Burkina Faso President Blaise Compaore, the Economic Community of West African States (ECOWAS) top mediator for the Mali crisis, is also expected to hold talks with the Ansar al-Din envoys.
According to Bassole, Compaore will reiterate the ECOWAS demand that the Islamists “disengage from terror and organised crime” and “return to the political process”.
The talks are widely viewed as a step towards resolving the Mali crisis and encouraging the Islamist group to sever ties with terrorists in Mali, namely al-Qaeda and the Movement for Tawhid and Jihad in West Africa (MUJAO).
ECOWAS has demanded that Ansar al-Din end “terror and organised crime” in the region, break ties with AQIM, MUJAO and other Islamist factions, and enter into a political dialogue to re-establish the unity of Mali.

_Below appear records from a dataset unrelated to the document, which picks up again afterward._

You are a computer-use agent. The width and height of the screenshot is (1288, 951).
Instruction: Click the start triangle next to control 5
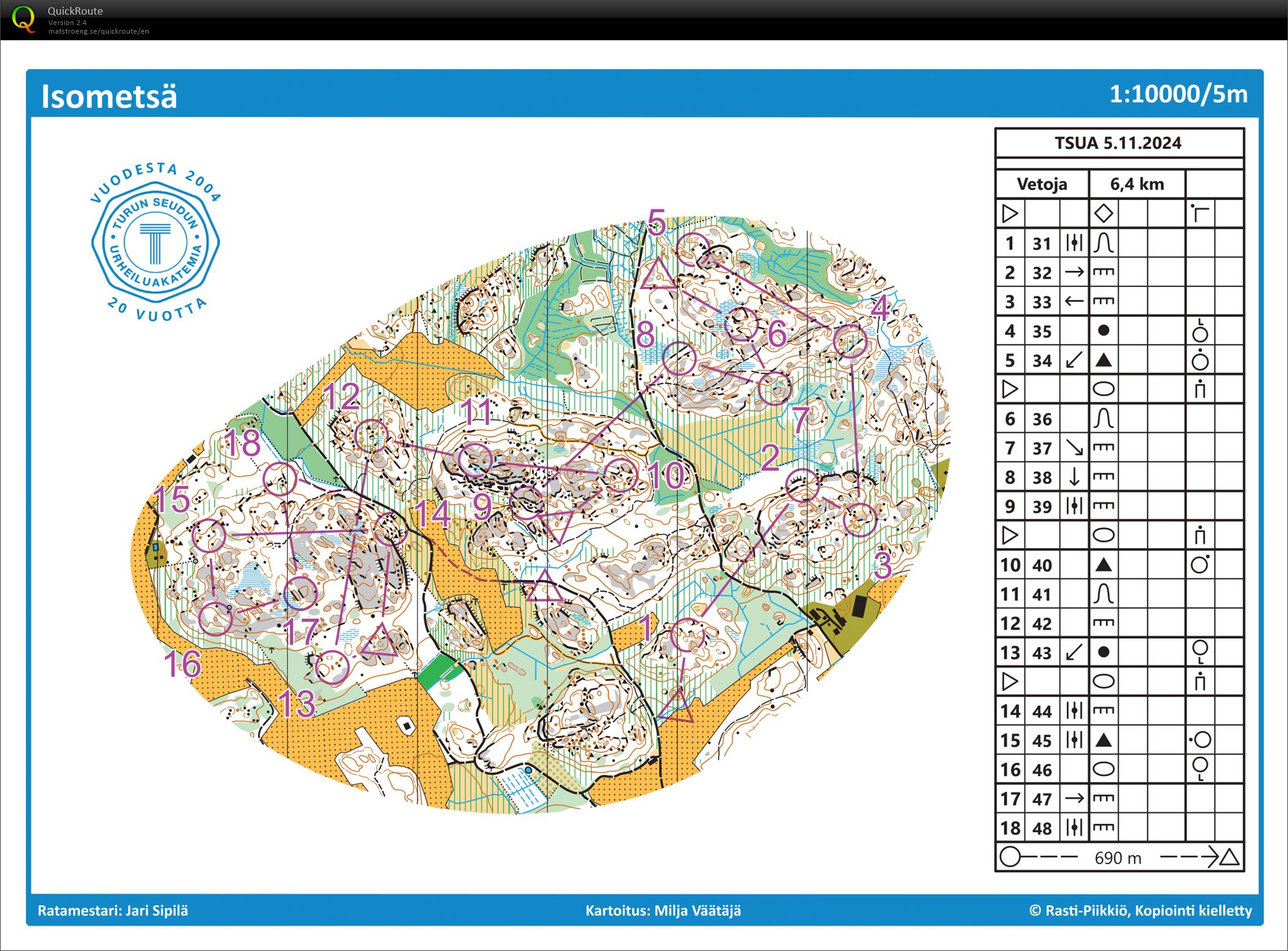tap(658, 275)
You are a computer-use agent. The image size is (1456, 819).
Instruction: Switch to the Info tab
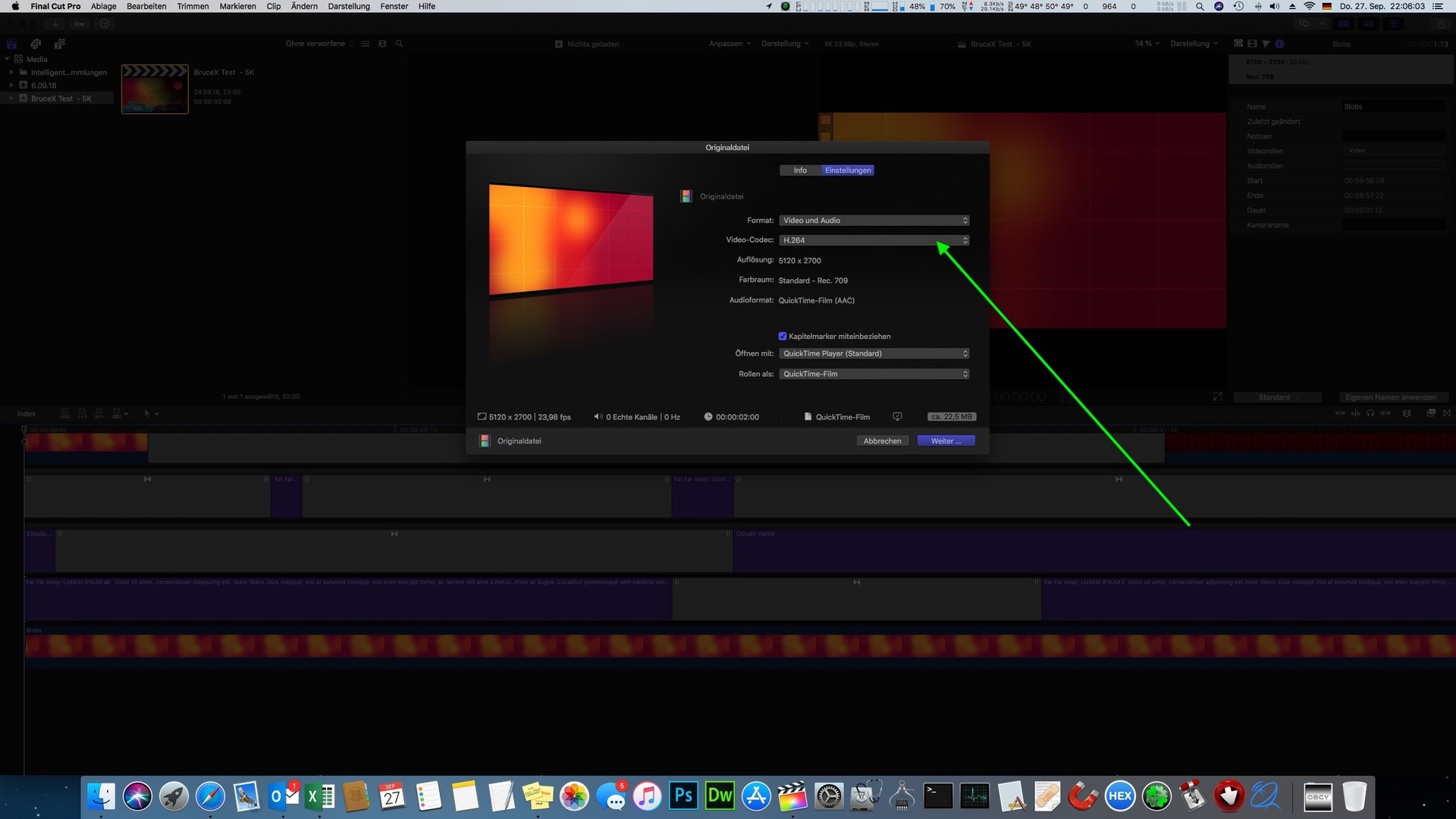[799, 171]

But according to Ansar al-Din spokesman Sanad Ould Bouamama, other issues “must be subjects for dialogue, such as the right of citizens in northern Mali to development, to live with dignity and enjoy safety and stability”.
The mediation talks should not focus on things “that have nothing to do with the existing crisis, such as the application of Sharia law”, he said.
The Ouagadougou dialogue was not predicated on any promise by his group to end Sharia, accept secular rule and expel al-Qaeda, Ould Bouamama said.
“Our relation with them is like our relations with all other Muslims,” he told Magharebia. “We won’t expel them or ask them to leave because this is contrary to Muslims’ behaviour.”
The visit by the Ansar al-Din delegation to Burkina Faso coincides with an initiative launched last Wednesday in Abuja by the Economic Community of West African States (ECOWAS).
The plan announced in the Nigerian capital would “allow co-ordination between member states and civil society organisations to realise the group’s desire to establish peace and security in all areas in West African countries,” Sahara Media quoted ECOWAS political affairs chief Abdel-Fatau Musah as saying on November 1st.
“This is a parallel move to the military approach by ECOWAS and reflects the desire of member states to strengthen political and peaceful aspects to avoid wars, or at least give the voice of wisdom a chance to postpone any possible military action,” Mauritanian journalist and political analyst Zain Al-Abidin Ould Mohamed said.
For his part, Mauritanian filmmaker Mohamed Idoumou commended the effort to strengthen the peace process in ECOWAS countries, but said that the initiative announced in Abuja must be expanded.
“One of the problems in African countries is the marginalisation of the vital role of civil forces and the focus on military aspects,” he noted.
Civil society organisations play a major role, he said, “in putting a smile on the faces of victims of wars and conflicts”.